Reports on treatment of renal cell carcinoma in patients receiving HD have become common. Although the efficacy of mTOR inhibitors such as everolimus in patients receiving HD is not well documented in the literature, neither temsirolimus nor everolimus concentrations were significantly affected by HD in patients with renal cell carcinoma in comparison with those not receiving HD.13, 14 No serious side effects were observed with normal 10 mg/day administration in some reports, and none recommended a special administration schedule. However, everolimus 5 mg/day was administered in the present patient in consideration of social factors such as not being able to hospitalize the patient. In addition, patients can still take an increased dose of 10 mg of everolimus without major side effects. For patients on long‐term maintenance HD, it is desirable to adjust the dose on the basis of the complications each patient suffers. The dose and scheduling of molecular targeted therapy for a patient receiving HD remain a major challenge. We look forward to standard guidelines for patients receiving HD.

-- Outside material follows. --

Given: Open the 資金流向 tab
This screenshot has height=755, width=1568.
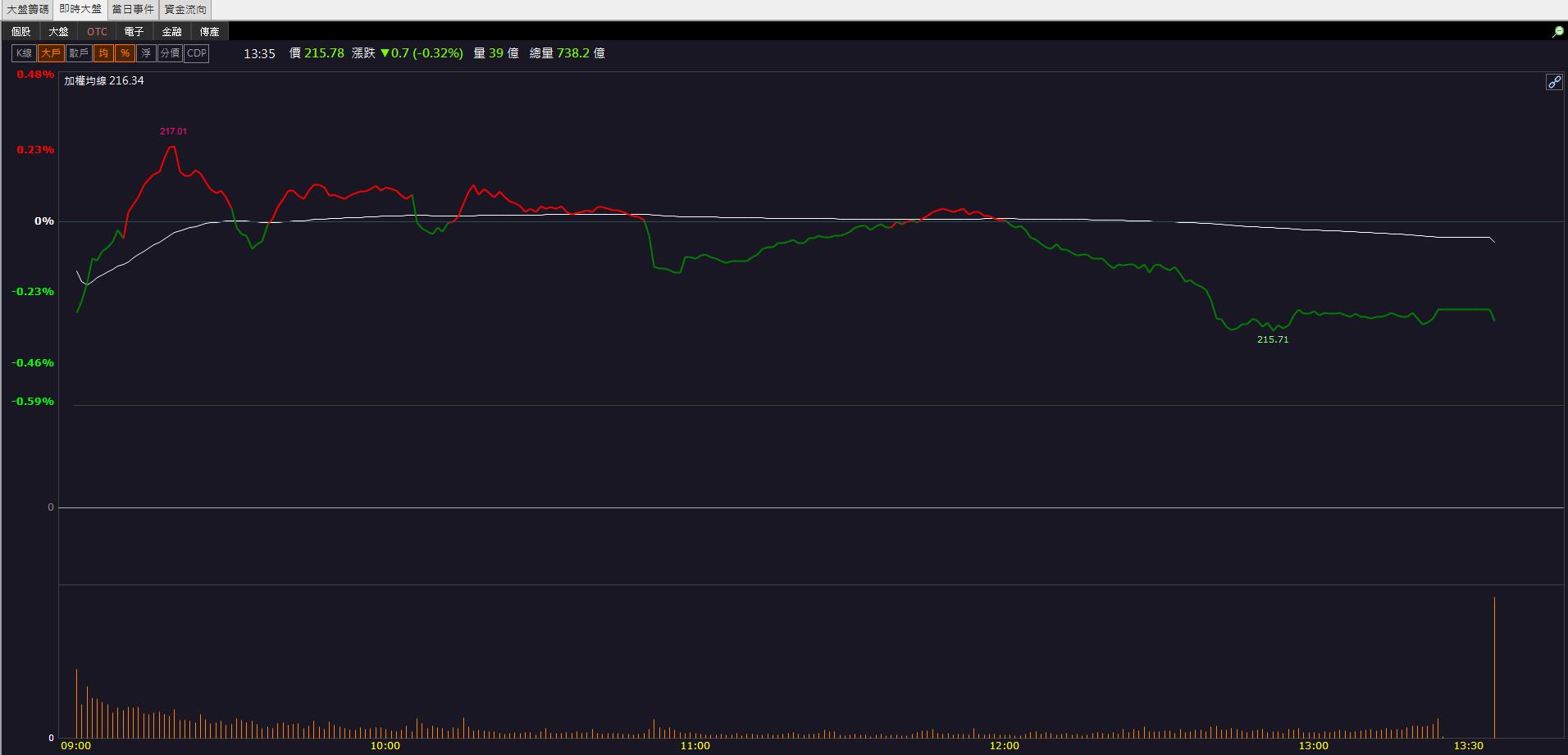Looking at the screenshot, I should coord(185,10).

Although one report of EAML showed limited efficacy of doxorubicin, other therapies were ineffective.15 As mentioned above, although an mTOR inhibitor may appear to be effective in the treatment of EAML, the long‐term effects of this therapy are unknown. Thus, standard therapy for metastatic EAML remains to be clarified. Lattanzi et al.9 reported treatment of a patient with metastasized EAML with anti‐PD‐1 immune checkpoint inhibitor nivolumab in the second‐line setting. The patient achieved near‐complete response that has continued for 2 years after treatment. We hope immune checkpoint inhibitors such as nivolumab will become a treatment option for malignant EAML. Due to rareness of metastases of EAML, no consensus has been reached on how to use these drugs and to select surgical resection in clinical practice. Going forward, further case reports and studies will be required to establish a standard therapy for metastatic EAML.

Conflict of interest

The authors declare no conflict of interest.